With businesses required to automate their processes to ensure that transactions are captured flawlessly for VAT compliance, 66 per cent of respondents also said they would consider transitioning their business processes from on-premises systems to the cloud if major cost savings can be identified.
“Cloud adoption across GCC countries is growing at a rapid pace and becoming mainstream as businesses now realise that cloud applications offer them speed, innovation, security, and better return on investment. IDC estimates that Public Cloud spending across the META region will reach $715 million in 2017 and VAT compliance is expected to further drive this trend”, said Arun Khehar, senior vice-president, Oracle ECEMEA [Eastern Central Europe Middle East & Africa, Oracle.
With the VAT compliance deadline quickly nearing, the Oracle/HBR study also explored the current VAT preparedness levels of businesses across GCC. While 21 per cent of respondents confirmed that they have initiated preparations to be VAT compliant; 30 per cent indicated that they currently have limited information on VAT.
In addition, 47 per cent of respondents said they were awaiting further guidance from local governments before initiating their VAT compliance project.
On their biggest obstacles in their journey to be VAT-compliant, 68 per cent of surgery respondents said managing business process changes would be a key challenge.

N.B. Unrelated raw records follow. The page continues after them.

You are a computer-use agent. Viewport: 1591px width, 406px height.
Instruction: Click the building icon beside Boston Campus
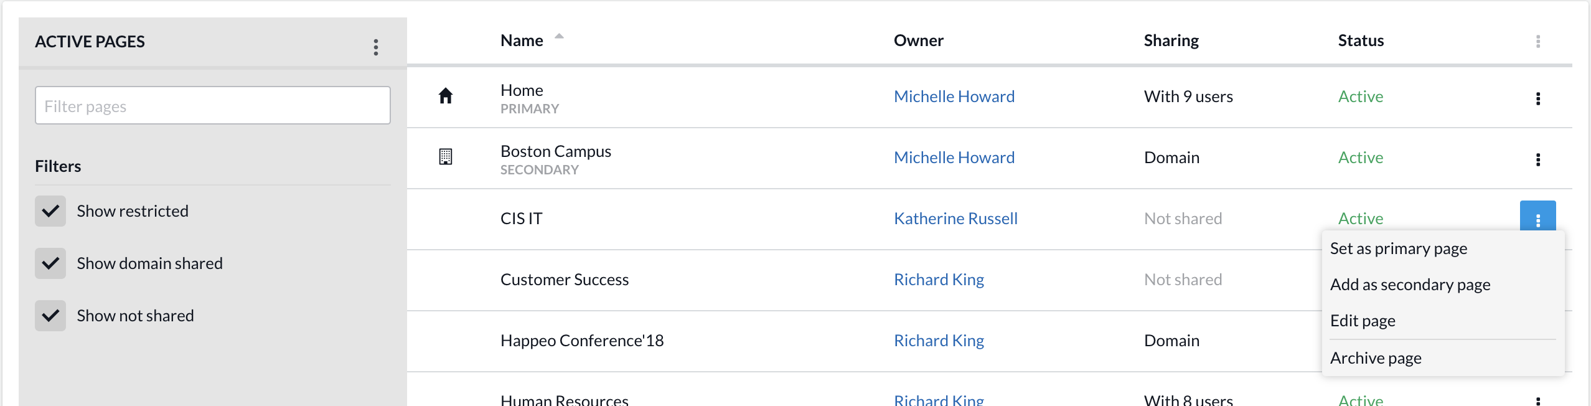(446, 157)
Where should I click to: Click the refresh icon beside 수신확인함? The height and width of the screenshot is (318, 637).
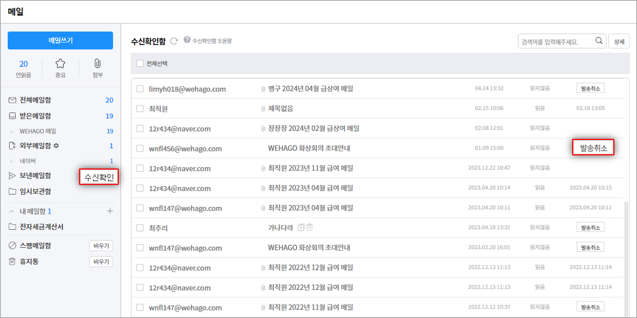coord(174,41)
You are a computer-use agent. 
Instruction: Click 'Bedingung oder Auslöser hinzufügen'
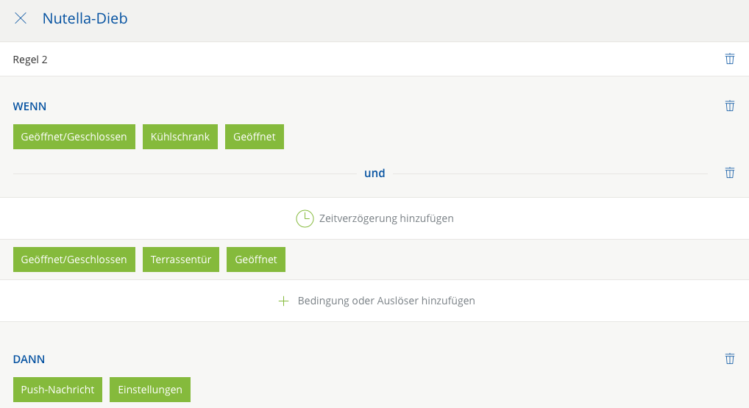point(386,301)
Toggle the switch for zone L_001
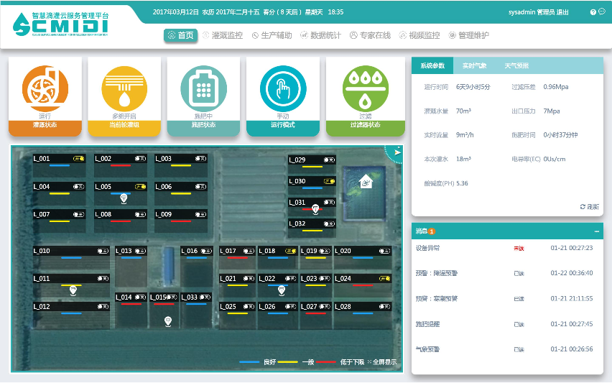This screenshot has width=612, height=383. 78,159
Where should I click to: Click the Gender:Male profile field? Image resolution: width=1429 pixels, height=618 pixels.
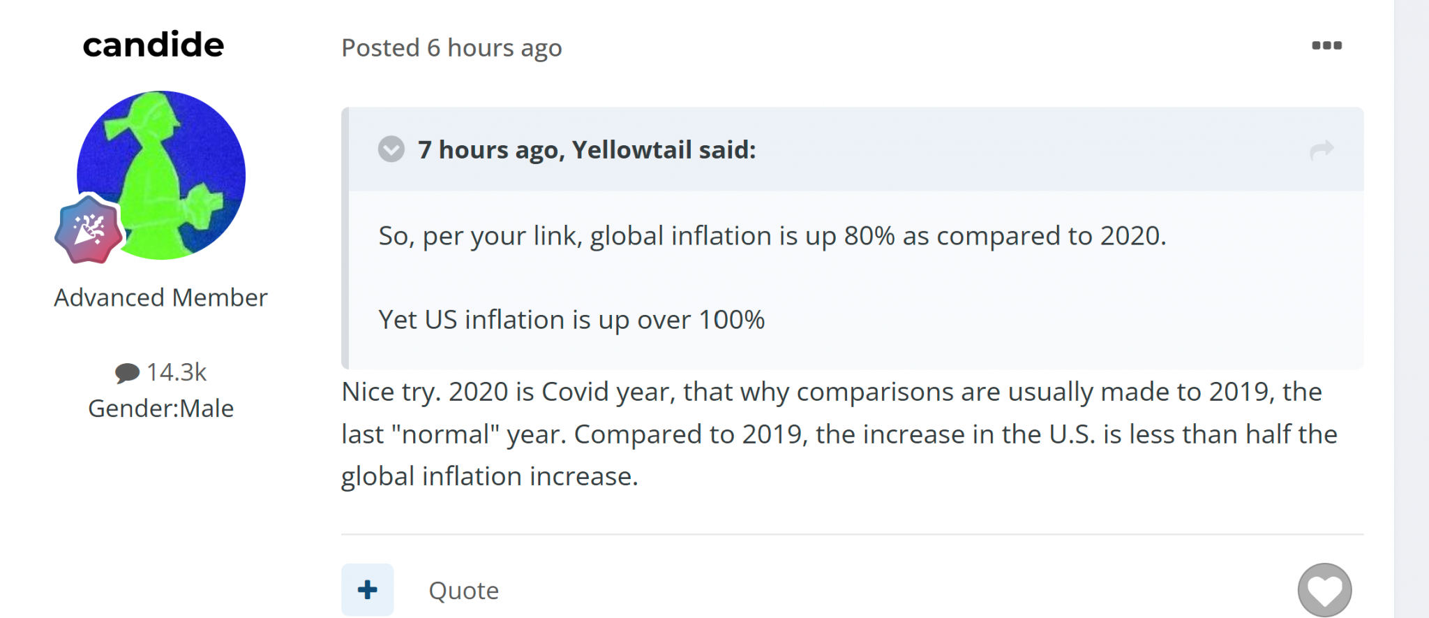(161, 409)
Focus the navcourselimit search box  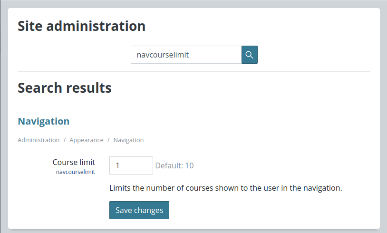[186, 55]

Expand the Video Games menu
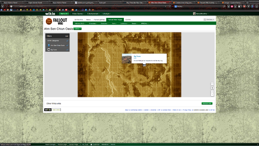78,14
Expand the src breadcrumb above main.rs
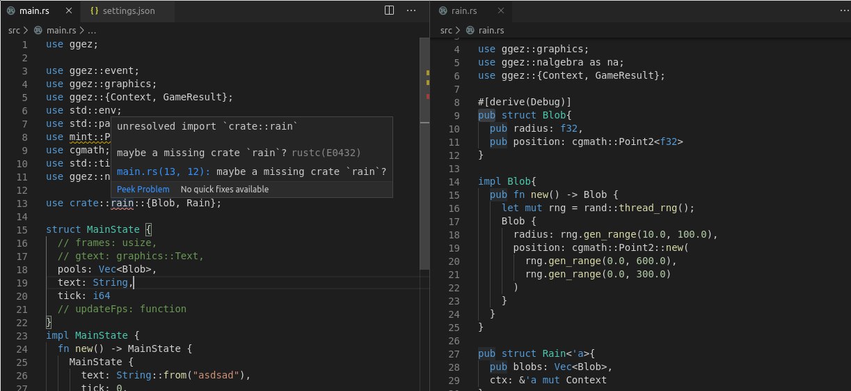 tap(14, 31)
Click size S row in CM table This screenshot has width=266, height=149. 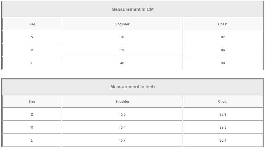coord(32,37)
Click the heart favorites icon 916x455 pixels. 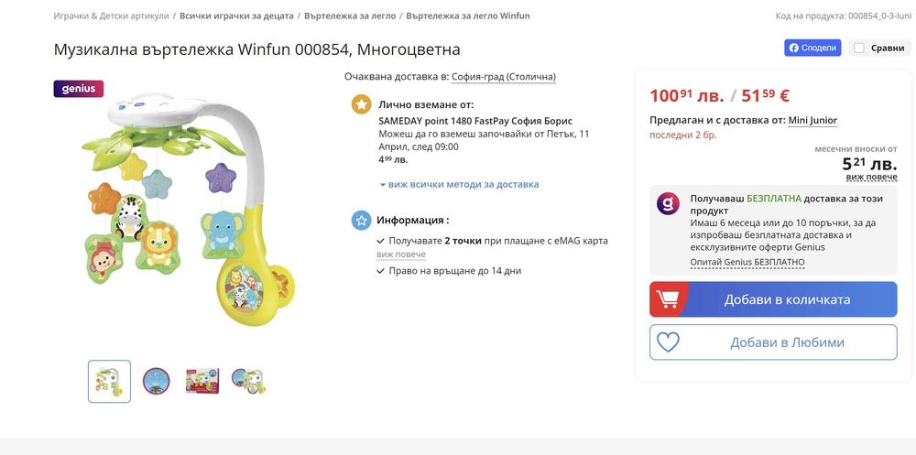point(668,342)
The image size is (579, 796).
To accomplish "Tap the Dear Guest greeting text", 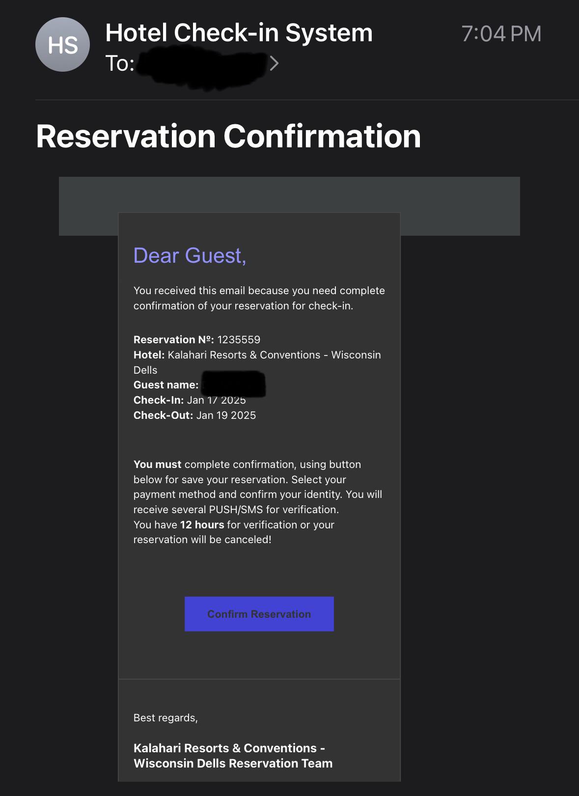I will point(190,255).
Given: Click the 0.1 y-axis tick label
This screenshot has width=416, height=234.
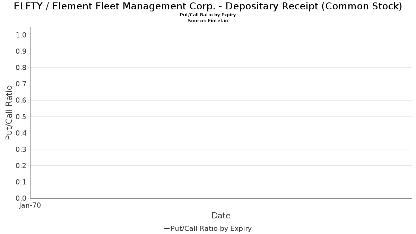Looking at the screenshot, I should [x=21, y=182].
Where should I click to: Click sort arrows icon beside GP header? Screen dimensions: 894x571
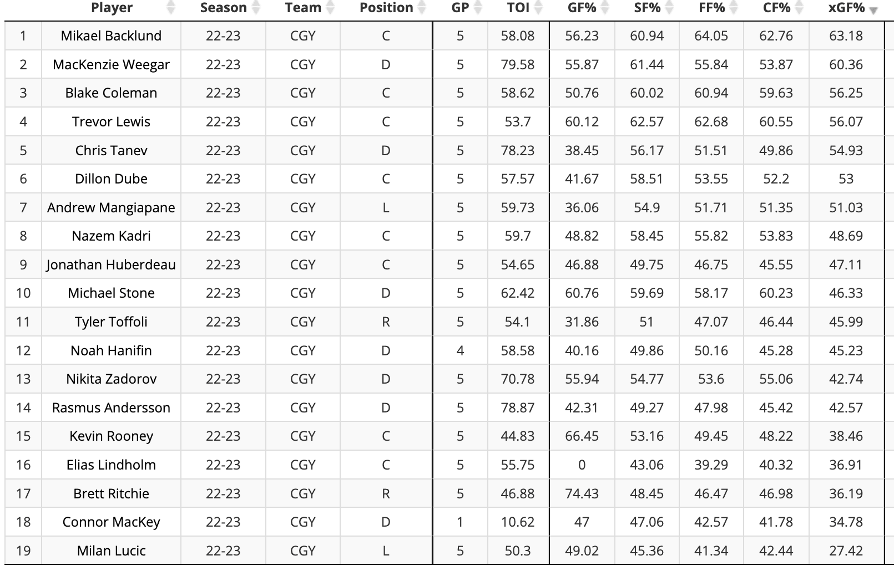[478, 8]
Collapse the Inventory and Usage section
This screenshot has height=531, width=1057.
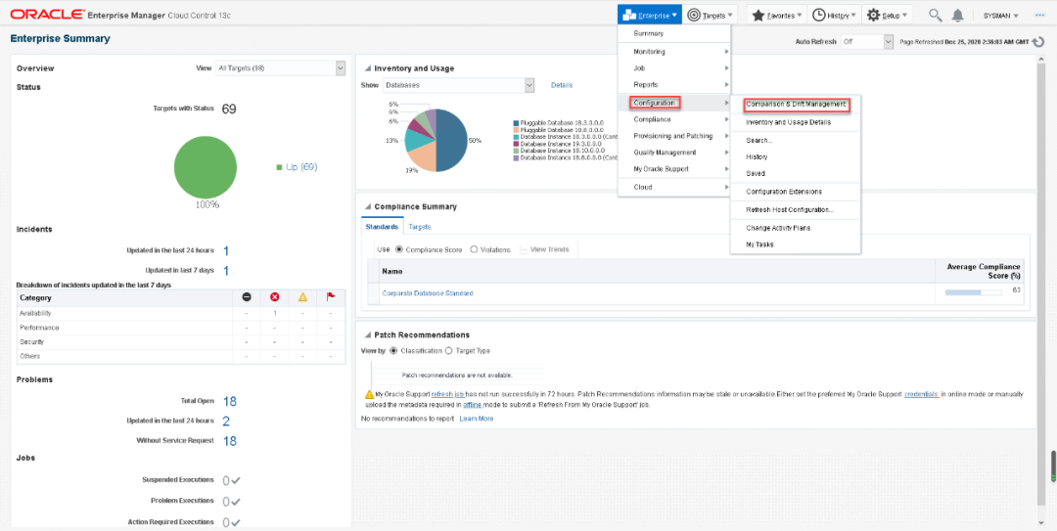point(367,68)
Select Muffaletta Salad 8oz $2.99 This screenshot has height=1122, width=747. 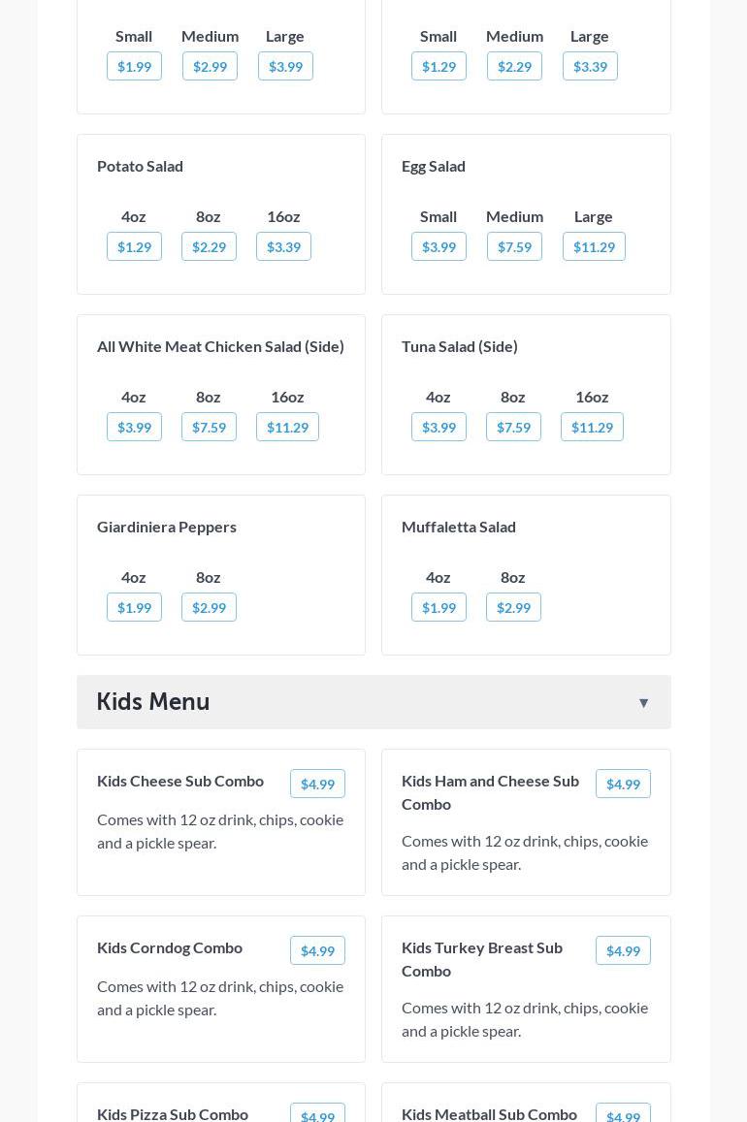(x=513, y=608)
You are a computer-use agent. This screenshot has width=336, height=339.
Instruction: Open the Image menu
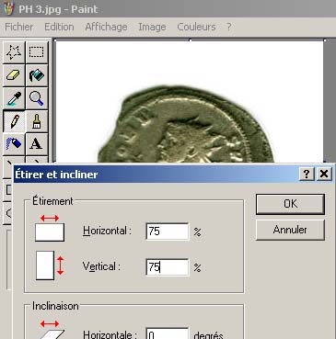[x=152, y=27]
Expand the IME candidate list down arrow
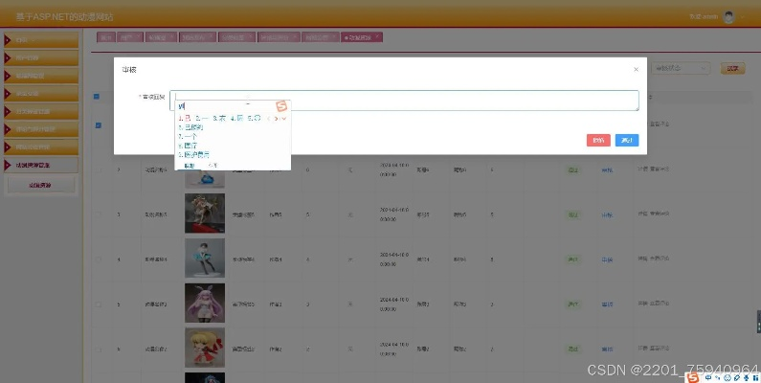761x383 pixels. (284, 119)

And 38 per cent of respondents cited a lack of qualified internal tax experts and another 35 per cent were found to be uncertain about the changes that a new technology implementation would bring.
“With just a few months until VAT goes live, many companies urgently need to change their business processes, IT systems, and scale up their workforce,” said Aarti Mohan, ERP and EPM application strategy leader, Oracle. “Our advice to all businesses is to start now with a 360 assessment across the business to evaluate the potential impact and transformation needs to quickly become VAT-compliant.”
According to the GCC VAT agreement, it two GCC countries go live with the VAT law by January 2018, the other four will be required to implement the same within the next 12 months. As Saudi Arabia and the UAE are set to roll-out VAT in January 2018, others are likely follow in mid-2018. The Oracle/HBR survey indicates that as of June 2017, only 21 per cent of GCC business had started preparing for VAT and more than three quarters with awaiting more clarity on VAT laws.
With just a few months to go for VAT implementation in the UAE and Saudi Arabia, Oracle officials said companies must ramp up their preparations in terms of businesses processes, information technology systems and scale up the workforce.
While the VAT implementation is expected to radically transform IT processes of the GCC business, it will also have lasting impact on cloud adoption in the region.
“There are several benefits of placing tax functionality in the cloud, as the applications are updated by vendors on a regular basis; if the amount of VAT changes, or if another tax regulation is put in place, system upgrades will be automatically rolled out with the next release. More importantly, with VAT in the UAE and Saudi Arabia taking effect on January 1, 2018, it is important for organisations to ensure timely preparedness, which an ERP Cloud solution can achieve within weeks,” said Khehar.